■ Текст ■
============

Нижеследующие страницы не более чем заметки: больше интуитивный, чем организованный набор разрозненных фактов, отсылающих лишь в исключительных случаях к определенным знаниям; они принадлежат скорее к тем плохо разграниченным областям, к тем оставленным под пар полям описательной этнологии, о которых Марсель Мосс упоминает в своем введении в «техники тела» (см. «Социология и антропология»[14])и которые, будучи отложенными в рубрику «разное», составляют жизненно необходимые зоны, о которых известно лишь то, что о них мало что известно, но где предположительно можно много что обнаружить, если обратить на них хоть ка-кое-то внимание. Это факты заурядные, обойденные молчанием, оставшиеся в стороне, само собой разумеющиеся; однако они описывают нас, даже если мы, как нам кажется, можем обойтись без того, чтобы описывать их, гораздо острее и актуальнее, чем большая часть институтов и идеологий, которыми обычно кормятся социологи, они отсылают к истории нашего тела, к культуре, которая смоделировала наши движения и позы, к образованию, которое сформировало нашу моторику в не меньшей степени, чем нашу психическую деятельность. Мосс уточняет, что это затрагивает ходьбу и танец, бег и прыжки, виды отдыха, технику ношения и бросания, манеры поведения за столом и в кровати, знаки уважения, меры личной гигиены и т. д. Это относится и к чтению.

Чтение — это действие. Мне хотелось бы поговорить об этом действии и только о нем, о том, из чего оно складывается, что его окружает, а не о том, что именно оно производит (чтение, читаемый текст) и что ему предшествует (предпочтения написания, предпочтения издания, предпочтения печатания, предпочтения распространения и т. д.); в общем, нечто вроде экономики чтения и ее аспекты: эргологические (физиология, мышечная работа) и социоэкологические (пространственно-временное окружение).

============

■ Предоставленные записи ■
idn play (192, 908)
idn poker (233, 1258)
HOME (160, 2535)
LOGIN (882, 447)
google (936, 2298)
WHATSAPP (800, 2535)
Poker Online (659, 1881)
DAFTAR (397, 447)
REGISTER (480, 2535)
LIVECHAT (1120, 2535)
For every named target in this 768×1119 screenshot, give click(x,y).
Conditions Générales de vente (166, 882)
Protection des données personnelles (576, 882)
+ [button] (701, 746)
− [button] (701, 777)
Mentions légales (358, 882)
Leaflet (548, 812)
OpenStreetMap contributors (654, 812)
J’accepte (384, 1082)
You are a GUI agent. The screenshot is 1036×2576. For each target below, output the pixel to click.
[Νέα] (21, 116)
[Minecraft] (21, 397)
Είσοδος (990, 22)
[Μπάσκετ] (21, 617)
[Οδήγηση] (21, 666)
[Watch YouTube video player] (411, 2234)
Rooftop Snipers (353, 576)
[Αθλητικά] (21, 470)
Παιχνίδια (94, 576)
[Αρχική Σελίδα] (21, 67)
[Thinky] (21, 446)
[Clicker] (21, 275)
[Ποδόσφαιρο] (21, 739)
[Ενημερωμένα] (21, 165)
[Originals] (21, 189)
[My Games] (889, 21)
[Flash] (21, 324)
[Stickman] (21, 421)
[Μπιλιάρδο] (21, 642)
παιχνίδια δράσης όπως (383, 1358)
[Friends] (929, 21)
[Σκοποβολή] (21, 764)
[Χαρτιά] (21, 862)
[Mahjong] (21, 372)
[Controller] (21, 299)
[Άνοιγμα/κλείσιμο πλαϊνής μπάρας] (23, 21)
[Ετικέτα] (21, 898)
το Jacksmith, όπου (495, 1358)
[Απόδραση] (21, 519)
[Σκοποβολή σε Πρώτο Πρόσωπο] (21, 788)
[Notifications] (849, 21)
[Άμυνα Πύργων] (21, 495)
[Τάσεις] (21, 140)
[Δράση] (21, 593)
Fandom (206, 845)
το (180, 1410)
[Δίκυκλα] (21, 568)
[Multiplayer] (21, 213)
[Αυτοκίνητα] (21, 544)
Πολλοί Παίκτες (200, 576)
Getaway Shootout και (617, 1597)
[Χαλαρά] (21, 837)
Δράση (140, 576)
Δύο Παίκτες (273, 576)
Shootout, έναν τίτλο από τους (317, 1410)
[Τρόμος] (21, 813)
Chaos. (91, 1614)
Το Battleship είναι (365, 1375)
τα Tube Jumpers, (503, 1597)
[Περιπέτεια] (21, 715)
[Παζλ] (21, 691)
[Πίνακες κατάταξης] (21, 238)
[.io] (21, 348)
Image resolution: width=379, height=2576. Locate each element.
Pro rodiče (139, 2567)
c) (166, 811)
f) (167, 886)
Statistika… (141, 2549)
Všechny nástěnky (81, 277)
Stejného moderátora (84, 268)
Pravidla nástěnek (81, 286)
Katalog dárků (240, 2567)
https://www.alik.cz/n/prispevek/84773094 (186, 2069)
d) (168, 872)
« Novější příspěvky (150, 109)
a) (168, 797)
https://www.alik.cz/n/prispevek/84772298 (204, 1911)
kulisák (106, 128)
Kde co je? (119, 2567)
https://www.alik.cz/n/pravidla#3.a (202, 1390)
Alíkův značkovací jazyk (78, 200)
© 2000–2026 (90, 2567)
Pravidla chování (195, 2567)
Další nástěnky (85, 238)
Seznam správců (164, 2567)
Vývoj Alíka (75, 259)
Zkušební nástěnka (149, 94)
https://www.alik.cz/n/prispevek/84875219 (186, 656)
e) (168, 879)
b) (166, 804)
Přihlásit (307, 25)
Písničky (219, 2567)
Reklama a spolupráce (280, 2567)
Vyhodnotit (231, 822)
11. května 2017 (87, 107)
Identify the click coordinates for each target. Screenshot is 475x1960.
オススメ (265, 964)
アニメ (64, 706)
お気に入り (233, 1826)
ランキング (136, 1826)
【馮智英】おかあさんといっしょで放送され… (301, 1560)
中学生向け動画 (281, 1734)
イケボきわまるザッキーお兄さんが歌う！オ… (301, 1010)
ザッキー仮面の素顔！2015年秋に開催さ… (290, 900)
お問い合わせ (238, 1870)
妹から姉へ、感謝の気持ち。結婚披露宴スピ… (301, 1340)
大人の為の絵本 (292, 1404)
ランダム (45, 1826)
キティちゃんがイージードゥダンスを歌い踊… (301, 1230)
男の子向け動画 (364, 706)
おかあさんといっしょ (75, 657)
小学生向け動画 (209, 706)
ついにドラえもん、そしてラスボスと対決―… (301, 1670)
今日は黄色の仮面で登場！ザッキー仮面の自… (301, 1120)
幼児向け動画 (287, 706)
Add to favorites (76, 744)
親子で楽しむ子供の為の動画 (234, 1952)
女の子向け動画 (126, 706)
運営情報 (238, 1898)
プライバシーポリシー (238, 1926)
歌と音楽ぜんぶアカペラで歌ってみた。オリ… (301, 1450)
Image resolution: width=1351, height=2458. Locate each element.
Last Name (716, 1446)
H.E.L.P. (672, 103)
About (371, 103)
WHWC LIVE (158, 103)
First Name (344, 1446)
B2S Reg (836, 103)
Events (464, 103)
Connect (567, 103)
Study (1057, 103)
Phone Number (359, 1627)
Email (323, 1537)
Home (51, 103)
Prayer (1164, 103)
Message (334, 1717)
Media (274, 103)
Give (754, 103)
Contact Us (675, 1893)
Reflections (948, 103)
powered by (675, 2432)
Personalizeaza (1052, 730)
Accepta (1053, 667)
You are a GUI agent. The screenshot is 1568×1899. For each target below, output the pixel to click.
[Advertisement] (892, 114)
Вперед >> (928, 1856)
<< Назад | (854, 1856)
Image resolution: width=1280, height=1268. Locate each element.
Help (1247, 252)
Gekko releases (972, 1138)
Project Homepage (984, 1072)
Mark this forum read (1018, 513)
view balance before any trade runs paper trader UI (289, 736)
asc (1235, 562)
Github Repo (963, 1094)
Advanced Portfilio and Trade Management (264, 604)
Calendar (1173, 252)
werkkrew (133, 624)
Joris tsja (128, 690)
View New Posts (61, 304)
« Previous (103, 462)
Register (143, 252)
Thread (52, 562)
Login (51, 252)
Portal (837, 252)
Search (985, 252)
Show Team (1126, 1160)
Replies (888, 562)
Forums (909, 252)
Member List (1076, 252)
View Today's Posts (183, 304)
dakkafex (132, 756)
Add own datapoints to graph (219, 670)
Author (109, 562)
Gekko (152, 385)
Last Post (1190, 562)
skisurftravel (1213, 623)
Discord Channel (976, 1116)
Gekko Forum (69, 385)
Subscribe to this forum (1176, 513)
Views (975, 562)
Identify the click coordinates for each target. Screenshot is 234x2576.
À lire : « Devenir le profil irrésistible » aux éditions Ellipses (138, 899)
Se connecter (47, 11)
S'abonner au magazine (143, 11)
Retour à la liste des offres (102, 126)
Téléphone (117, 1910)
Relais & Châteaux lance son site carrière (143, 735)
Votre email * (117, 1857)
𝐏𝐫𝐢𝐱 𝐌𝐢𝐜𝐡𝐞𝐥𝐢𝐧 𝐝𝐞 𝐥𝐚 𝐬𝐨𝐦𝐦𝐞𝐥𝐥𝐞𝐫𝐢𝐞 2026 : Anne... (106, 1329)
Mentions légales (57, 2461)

============

■ Что нужно сделать ■
**a)** Процитируйте фрагмент текста о чтении, начав со слов «Чтение — это» и закончив словами «социоэкологические (пространственно-временное окружение).».
**b)** Согласуются ли с текстом о чтении следующие утверждения? (i) Среди техник тела Мосс называет ходьбу и танец. (ii) Автор намерен говорить прежде всего о читаемом тексте. (iii) Эти заметки представляют собой организованный набор фактов. Для каждого ответьте «да» или «нет» и приведите решающие слова текста.
**c)** Продолжите текст о чтении, начиная сразу после его последнего предложения.

■ Ответы по заданиям ■
**a)**
Чтение — это действие. Мне хотелось бы поговорить об этом действии и только о нем, о том, из чего оно складывается, что его окружает, а не о том, что именно оно производит (чтение, читаемый текст) и что ему предшествует (предпочтения написания, предпочтения издания, предпочтения печатания, предпочтения распространения и т. д.); в общем, нечто вроде экономики чтения и ее аспекты: эргологические (физиология, мышечная работа) и социоэкологические (пространственно-временное окружение).

**b)**
(i) Да: «Мосс уточняет, что это затрагивает ходьбу и танец».
(ii) Нет: «а не о том, что именно оно производит (чтение, читаемый текст)».
(iii) Нет: «больше интуитивный, чем организованный набор разрозненных фактов».

**c)**
Все современные критические школы уже несколько десятилетий делают акцент на том, как писать, на делании, на пойэсисе. Рассматривается не сакральная майевтика, не пойманное на лету вдохновение, а то, что выводится черным по белому, текстура текста, пропись, след, графическая буквальность, мышечная работа, пространственная организация письма, орудия письма (перо или кисточка, пишущая машинка), его носители (Вальмон Президентше де Турвель: «Даже стол, на котором я вам пишу, впервые для этого употребленный, превращается для меня в священный алтарь любви…»[15]), его коды (пунктуация, красные строки, реплики и т. д.), его автор (пишущий писатель, места и ритм его работы; те, что пишут в кафе, те, что работают ночью, те, что работают на заре, те, что работают по воскресеньям и т. д.).

Мне кажется, подобным образом следовало бы изучить и явление, происходящее вследствие этого производства: освоение текста читателем. Здесь следует рассматривать не воспринимаемую информацию, а восприятие информации на ее простейшем уровне, изучать то, что происходит, когда мы читаем — взгляд падает на строчки и перемещается, — а также все то, что сопровождает его перемещение; чтение вновь становится тем, чем оно было изначально: в результате движений тела, активизации некоторых мышц, различных комбинаций положения тела, последовательных операций, временных решений и всей совокупности стратегий, встроенных в континуум социальной жизни, мы не читаем невесть как, невесть когда, невесть где, даже если читаем невесть что.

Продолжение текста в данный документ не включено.